- INSTRUCTIONS TO FOLLOW:
From the listing below, output the lines between the one with "Where should I" and the one with "the yellow Intenzivna", including those two, and nothing else. Pictures are not copied.

[RECORDS SHOWN]

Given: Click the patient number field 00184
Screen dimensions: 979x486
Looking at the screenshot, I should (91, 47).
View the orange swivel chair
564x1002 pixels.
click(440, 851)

[/RECORDS SHOWN]
[RECORDS SHOWN]

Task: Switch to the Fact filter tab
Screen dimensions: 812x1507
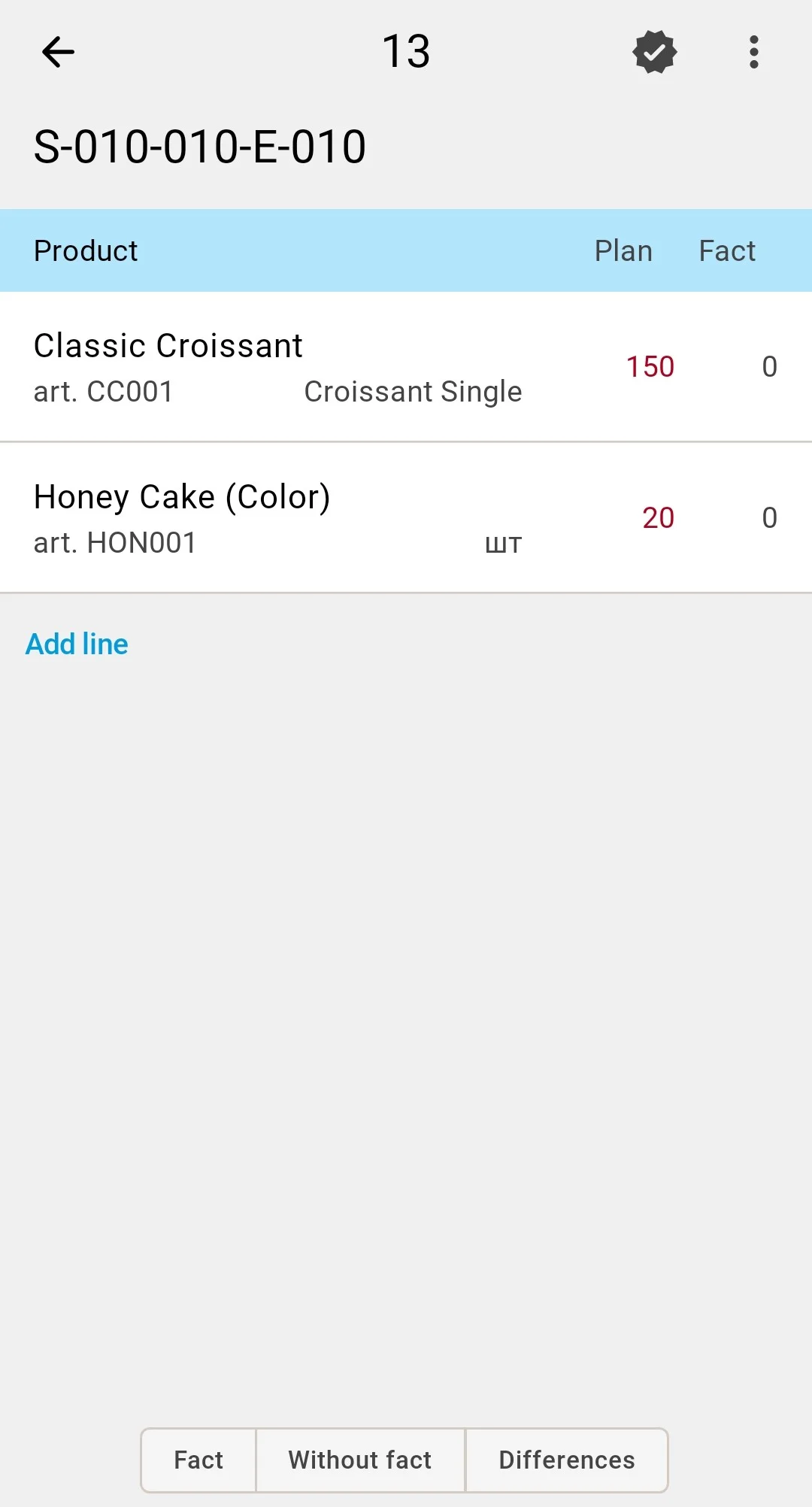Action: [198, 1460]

[/RECORDS SHOWN]
[RECORDS SHOWN]

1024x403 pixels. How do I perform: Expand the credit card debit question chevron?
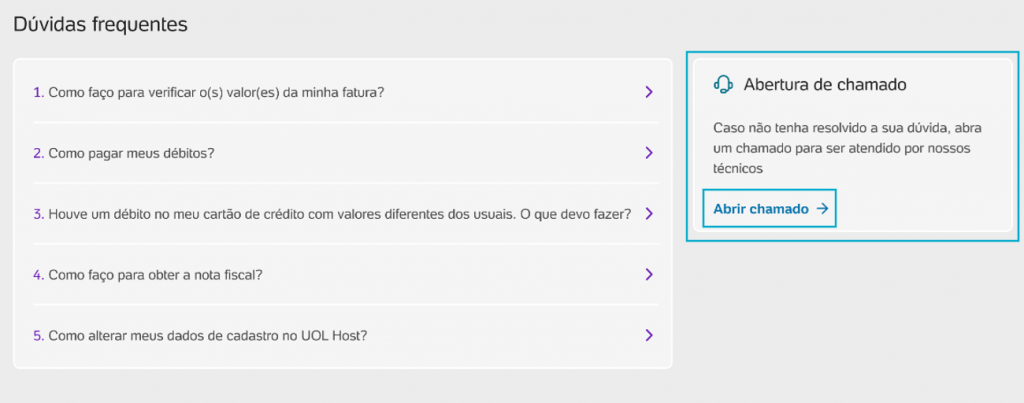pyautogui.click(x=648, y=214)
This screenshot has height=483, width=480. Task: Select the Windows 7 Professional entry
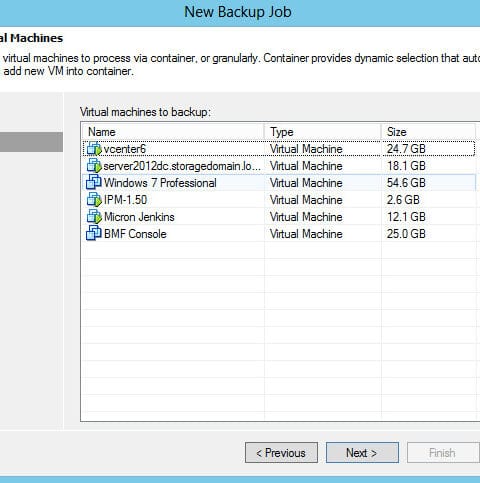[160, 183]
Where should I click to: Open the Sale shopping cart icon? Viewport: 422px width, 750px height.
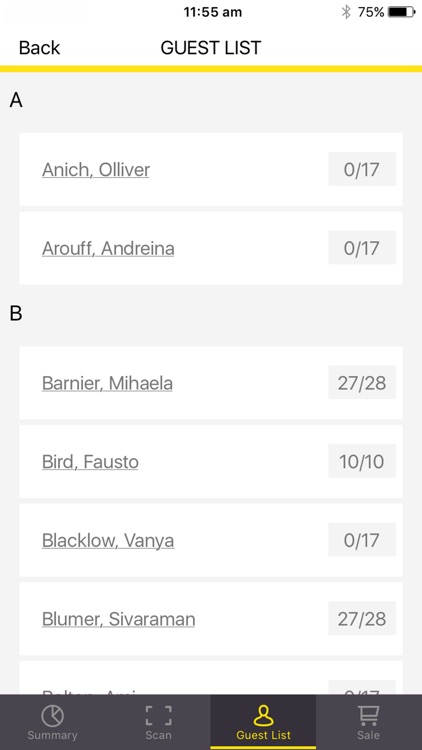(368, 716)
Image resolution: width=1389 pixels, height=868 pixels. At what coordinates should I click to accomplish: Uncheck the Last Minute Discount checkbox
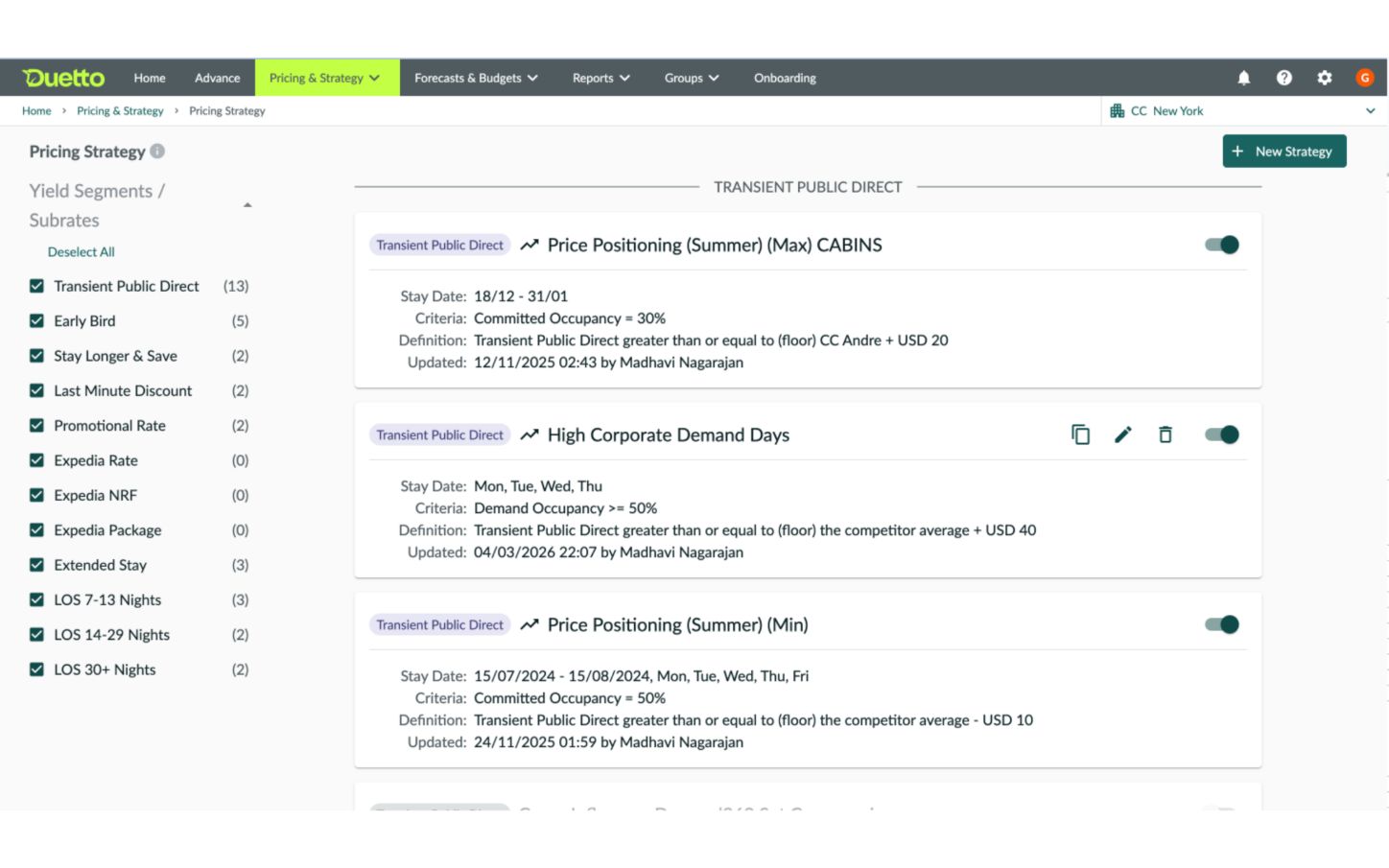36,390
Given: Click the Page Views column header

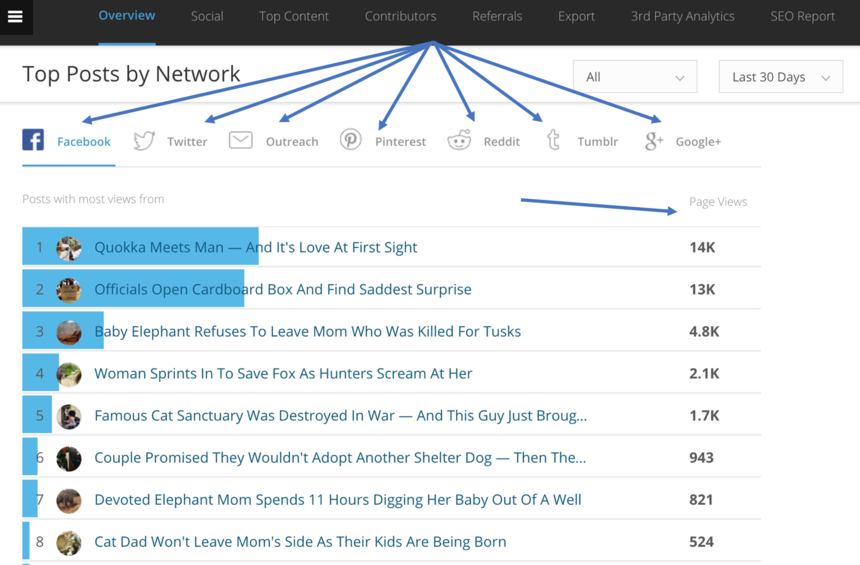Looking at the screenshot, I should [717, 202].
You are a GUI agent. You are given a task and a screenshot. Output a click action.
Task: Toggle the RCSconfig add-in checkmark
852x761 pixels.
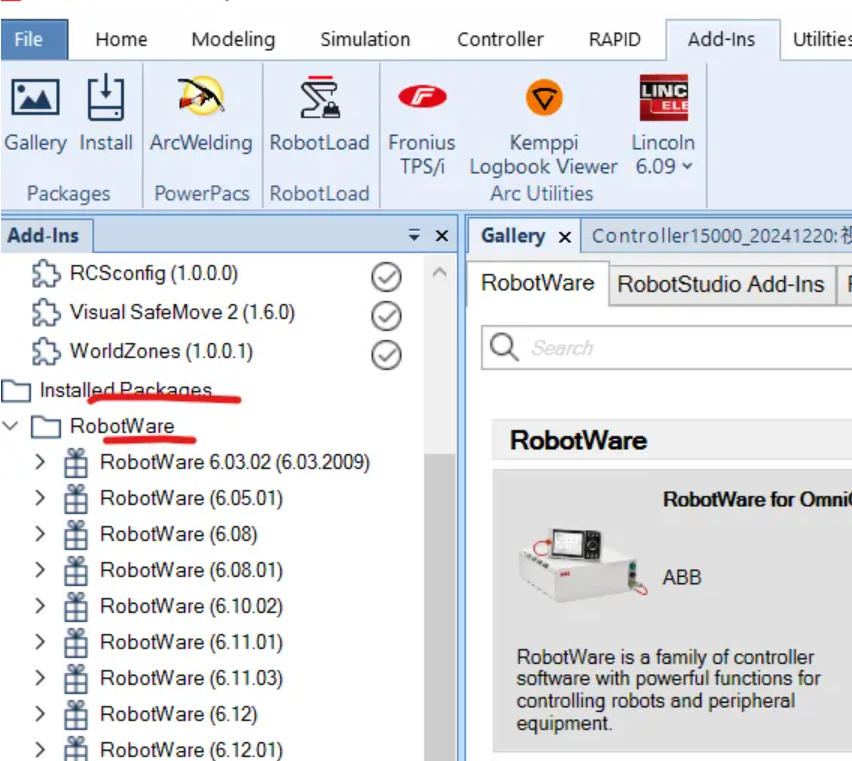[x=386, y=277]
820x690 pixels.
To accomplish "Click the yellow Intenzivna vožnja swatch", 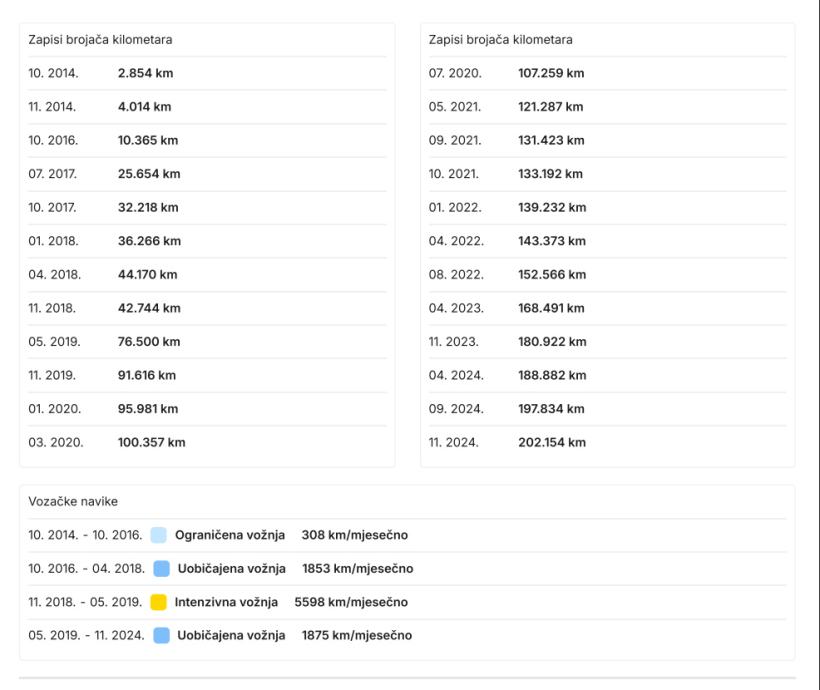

[/RECORDS SHOWN]

- WRITTEN SOLUTION:
Where should I click to: Open the Sale shopping cart icon? Viewport: 422px width, 750px height.
(368, 716)
Image resolution: width=1389 pixels, height=868 pixels. At what coordinates should I click to accomplish: Uncheck the Last Minute Discount checkbox
36,390
Given: Click the Page Views column header

Looking at the screenshot, I should [717, 202].
You are a GUI agent. You are given a task and a screenshot. Output a click action.
Task: Toggle the RCSconfig add-in checkmark
852x761 pixels.
[x=386, y=277]
820x690 pixels.
To accomplish "Click the yellow Intenzivna vožnja swatch", 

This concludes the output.